Culture & Change

The Hardest Part of an AI Project Isn't the AI

Technology is rarely the bottleneck. Resistance, misaligned incentives and poor communication are. A guide to managing the human side of transformation.

Published · 8 January 2026 6 min read

After enough engagements, a pattern becomes undeniable: the technical risk of an AI project is never the thing that kills it. The model ships. The integration works. Then the humans don’t adopt it and the project is declared a failure.

The three forms of resistance

1. Fear of replacement

Spoken: “interesting technology, let’s plan a workshop”. Unspoken: “if this works, does my job exist next year?”. Until this is addressed directly and honestly, every adoption effort will be quietly sabotaged.

What works: explicit conversations with the affected team before the project starts. Tell them exactly what the tool is for, what it isn’t for, what changes in their day, and what doesn’t. People accept change they can predict; they resist change they can only guess at.

2. Loss of status

A process owned by a team is a source of power. When AI takes over the reconciliation, the report, the triage — even if nobody loved doing it — someone loses the leverage of being the person who does it.

What works: give the team a bigger scope. If you automate their reporting, make them the analysts now. If you automate their data entry, make them the quality reviewers. Never leave a team with a smaller role than they had before; redirect them upward.

3. Workflow inertia

Even when people want to use the new tool, their Monday already has 47 things in it. Adopting a new thing means dropping an old thing, and nobody has time to decide what to drop.

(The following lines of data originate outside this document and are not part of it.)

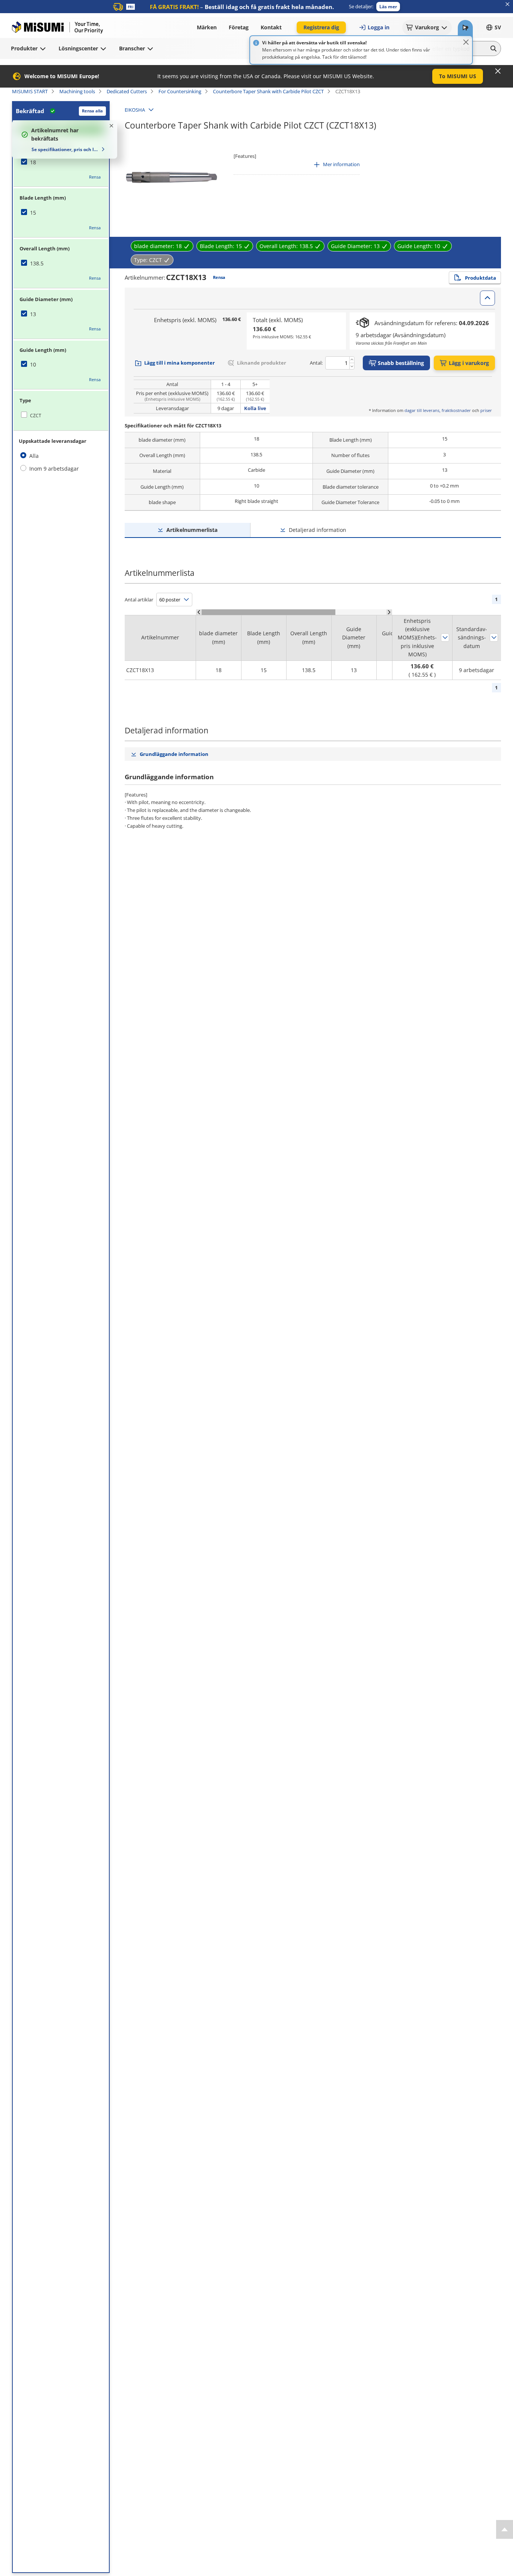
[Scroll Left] (199, 612)
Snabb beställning (401, 362)
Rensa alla (92, 111)
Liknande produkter (261, 362)
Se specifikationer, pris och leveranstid (65, 149)
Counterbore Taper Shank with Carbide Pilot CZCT (268, 91)
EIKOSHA (135, 109)
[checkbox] (61, 162)
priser (486, 410)
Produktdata (480, 277)
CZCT (35, 415)
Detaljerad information (317, 529)
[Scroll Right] (389, 612)
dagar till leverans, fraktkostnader (437, 410)
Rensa (95, 177)
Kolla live (255, 408)
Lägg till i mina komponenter (179, 362)
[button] (388, 6)
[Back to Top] (504, 2529)
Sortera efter (445, 637)
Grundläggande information (174, 754)
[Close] (466, 42)
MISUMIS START (30, 91)
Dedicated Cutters (127, 91)
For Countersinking (179, 91)
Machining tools (77, 91)
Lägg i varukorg (469, 362)
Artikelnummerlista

What works: be the ones who decide what to retire. Deploy the forecasting tool and write the change-management note that says “the 8am Tuesday status meeting is cancelled; this tool replaces it.” Without that, the old meeting stays and the new tool becomes extra work.

The communication mistake we see most

Engineering teams describe AI tools in terms of what they are (“a RAG system over your documents”). Adoption happens when you describe them in terms of what they replace (“this is instead of pinging the legal team every time you need a clause”).

People don’t adopt tools. They adopt changes to their day.

A simple test before launch

Ask three end users, separately, these three questions:

  1. What is this tool for?
  2. When in your week are you supposed to use it?
  3. What are you supposed to stop doing because of it?

If any of them hesitates on any of the three, you’re not ready to launch. The model might be perfect. The rollout isn’t.